Both festivals reject the passive response to darkness. In the Hanukkah story, the rabbis made a specific decision: The mitzvah (religious commandment) is not to light a large fire but to add one small candle each night, incrementally, publicly, stubbornly. That is a philosophy of historical action. Darkness is not defeated all at once. It is pushed back by accumulated small acts of light.

Diwali carries the same logic, rows of diyas (small clay oil lamps) lit across millions of homes, each one a separate act that adds to a larger illumination.

He paired Purim with Holi (the Hindu spring festival, marking the triumph of good over evil), and here, too, the intellectual connection runs even deeper. Both holidays are built on the experience of hiddenness suddenly reversed.

In the Purim story, God’s name never appears in the Book of Esther. The miracle is concealed inside what looks like ordinary palace politics and human decision-making. Hassidic thought reads this as the deepest kind of truth: that providence (hashgacha pratit, divine guidance in the details of individual lives) often looks, from the outside, like coincidence or history. You only see the pattern when you’re willing to look for it.

Modi’s insistence on ancient connections between India and Israel, on trade routes and shared texts, and a Persian queen named Esther, whose Hebrew name connects to the Hebrew word for “hidden,” carries the same idea. Some relationships are written into history long before the diplomats arrive to formalize them.

HE SPOKE about terrorism plainly, without softening the language. He linked the October 7 massacre to the Mumbai attacks, India’s own wound, still felt. He said no cause justifies the murder of civilians. He said terrorism anywhere threatens peace everywhere.
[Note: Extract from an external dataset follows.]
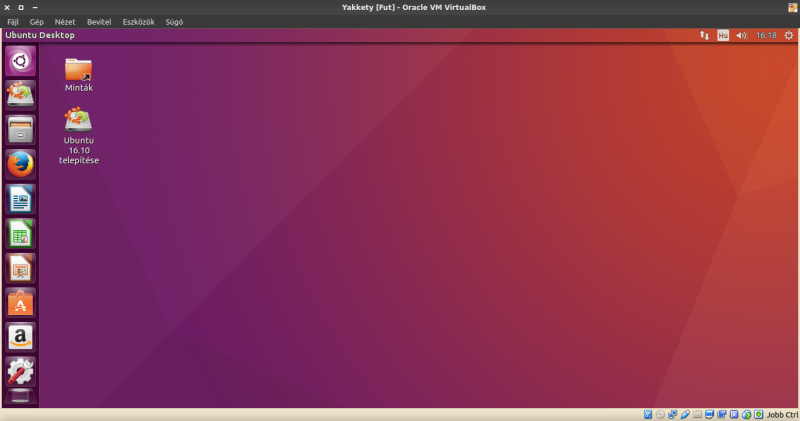Open the Fájl menu
Viewport: 800px width, 421px height.
coord(13,21)
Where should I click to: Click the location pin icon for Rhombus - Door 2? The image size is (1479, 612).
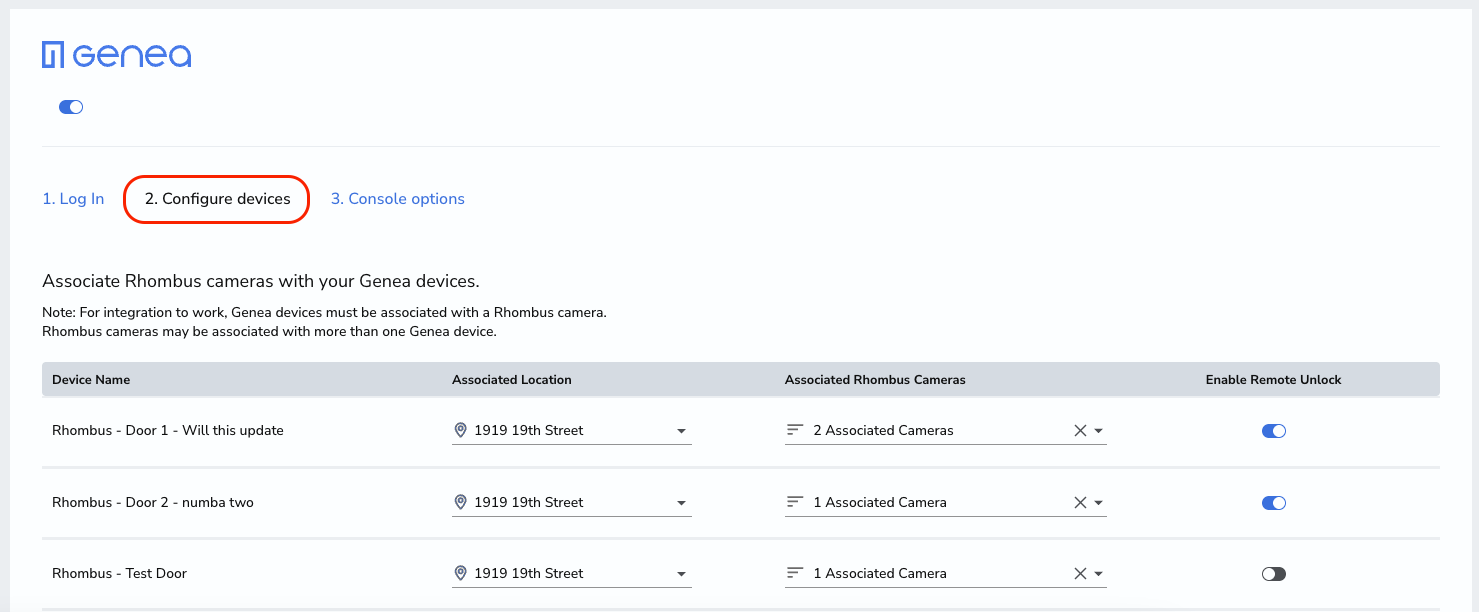click(460, 502)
He said it the way people say things they’ve believed for a long time and have stopped needing to rehearse.

Then he did something that moved the room more than any of the formal declarations. He singled out the Indian workers and caregivers who were in Israel on October 7, 2023. People who stayed. Who helped. Who didn’t run. He quoted the Talmud: Whoever saves one life saves an entire world.

In hassidic terms, this was the speech’s most important moment. Hassidut puts enormous weight on the deed that looks small but carries cosmic significance, the nitzotz (spark of holiness) hidden inside the ordinary act, waiting to be elevated by the person who chooses to do it anyway.
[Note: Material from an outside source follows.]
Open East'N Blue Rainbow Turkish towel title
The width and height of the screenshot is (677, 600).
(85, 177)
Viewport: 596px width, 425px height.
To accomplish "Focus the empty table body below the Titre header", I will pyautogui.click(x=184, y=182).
He took foreign workers in a war zone and made them the moral center of the relationship between two nations. That is not rhetoric. That is a worldview that knows where to look for what matters.
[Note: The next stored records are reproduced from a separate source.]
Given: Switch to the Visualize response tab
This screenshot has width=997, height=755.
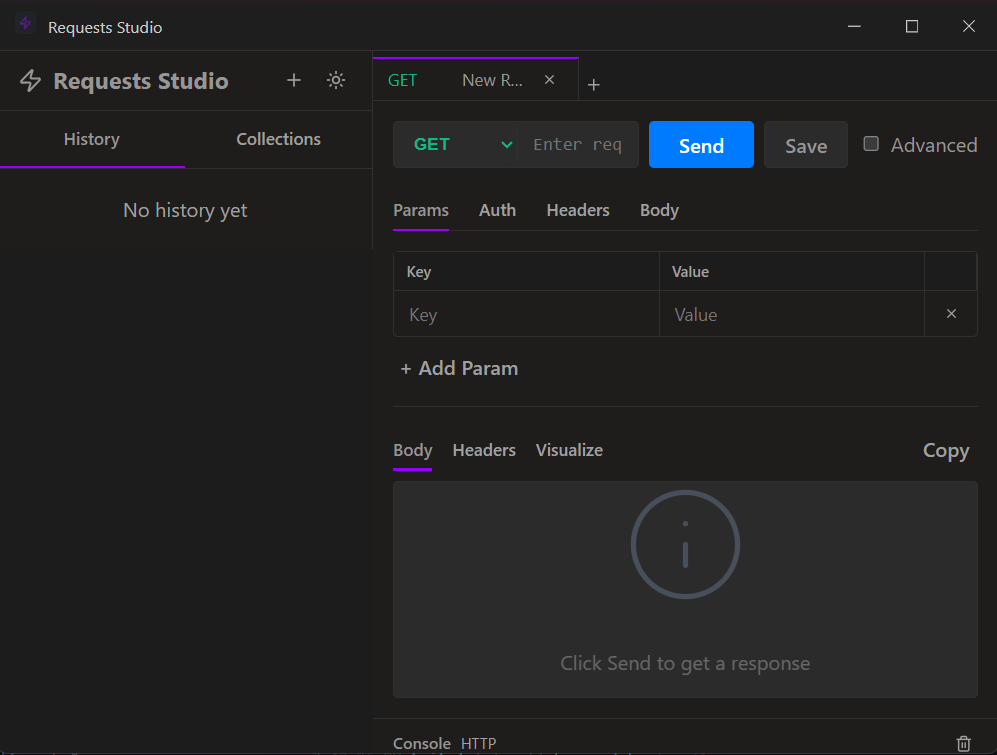Looking at the screenshot, I should (568, 450).
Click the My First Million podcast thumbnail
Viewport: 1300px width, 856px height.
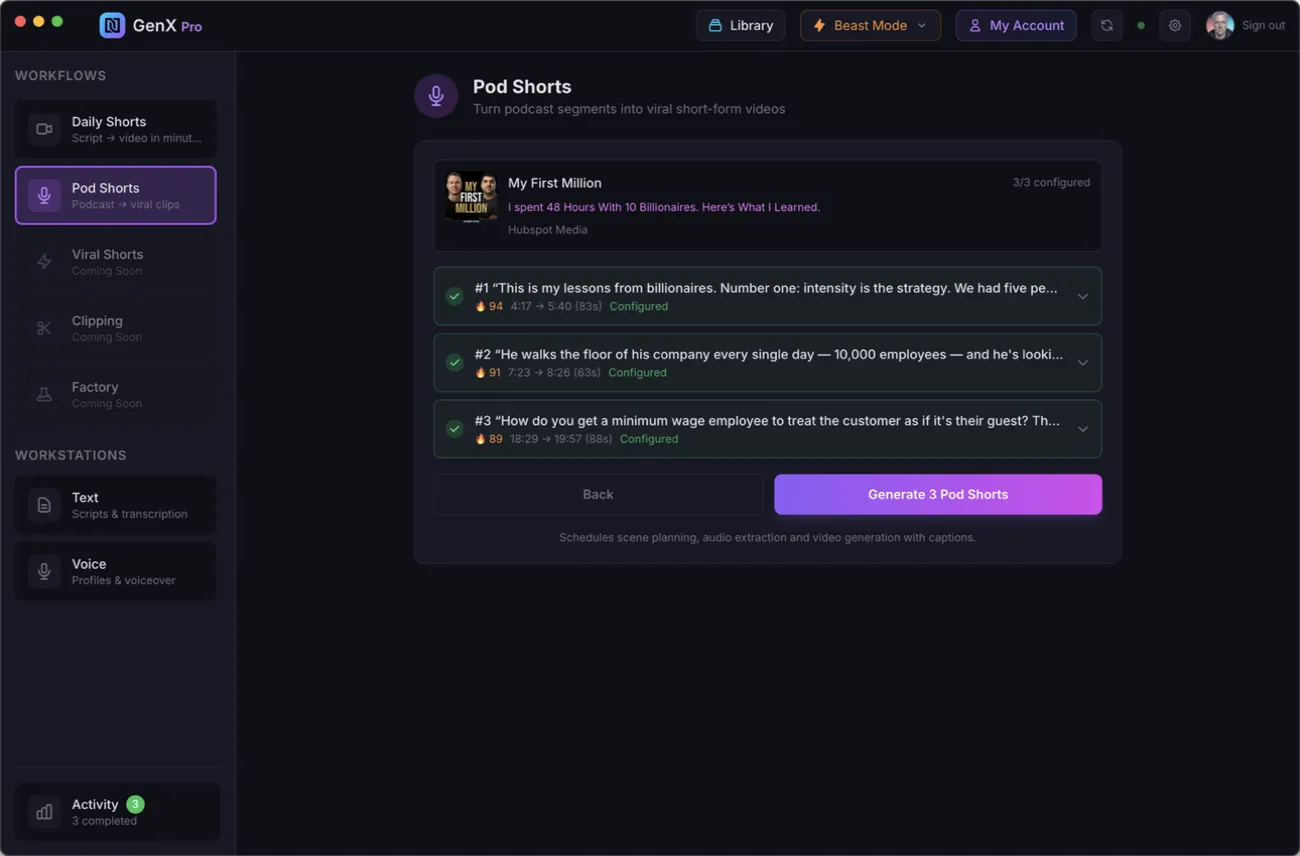point(471,197)
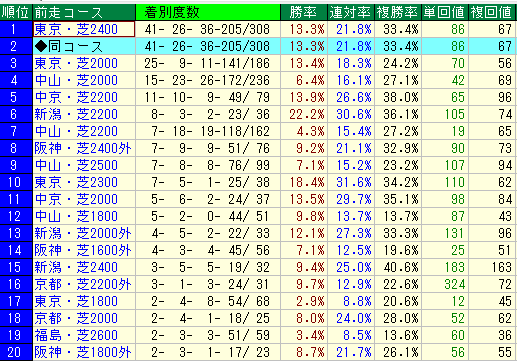The height and width of the screenshot is (361, 517).
Task: Click the 324 単回値 cell
Action: pyautogui.click(x=445, y=284)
He also said something that Israel’s friends don’t always say out loud. Jewish communities lived in India for centuries, he told the Knesset, without persecution, without fear, without having to hide who they were. They preserved their faith and participated fully in society. He called it a source of pride for India.

He was right to call it that, and he was right to say it in Jerusalem in 2026, when the question of where in the world Jewish life can be lived openly has rarely felt more urgent.

Back in the suite, the conversation was warm. He has the quality of making a scheduled meeting feel like an actual conversation. When I told him the Knesset speech felt historic, he returned to the same idea he’d opened with: that the two civilizations are more similar than most people realize. He said it like someone reporting back from a conclusion he’d reached a long time ago and finally found the right room to say it in.

Our Wednesday cover had already been moving fast across social media before I walked into that suite. Modi reposted it to his enormous following on X/Twitter. Indian media picked it up. A front page can travel like that now, faster than anything you write underneath it.

The two handwritten lines are something else. They sit on paper, in a hotel room in Jerusalem, written standing up by a man who didn’t need to write anything and chose to write that. Humanity first. Democracy is permanent. One Hanukkah candle, one diya, same dark night, same instinct to keep adding light to it one careful flame at a time.

I tested the pen before I gave it to him.

Turns out he didn’t need my help.

(Mr. Zvika Klein is the Jerusalem Post Editor-in-Chief. The views expressed are personal.)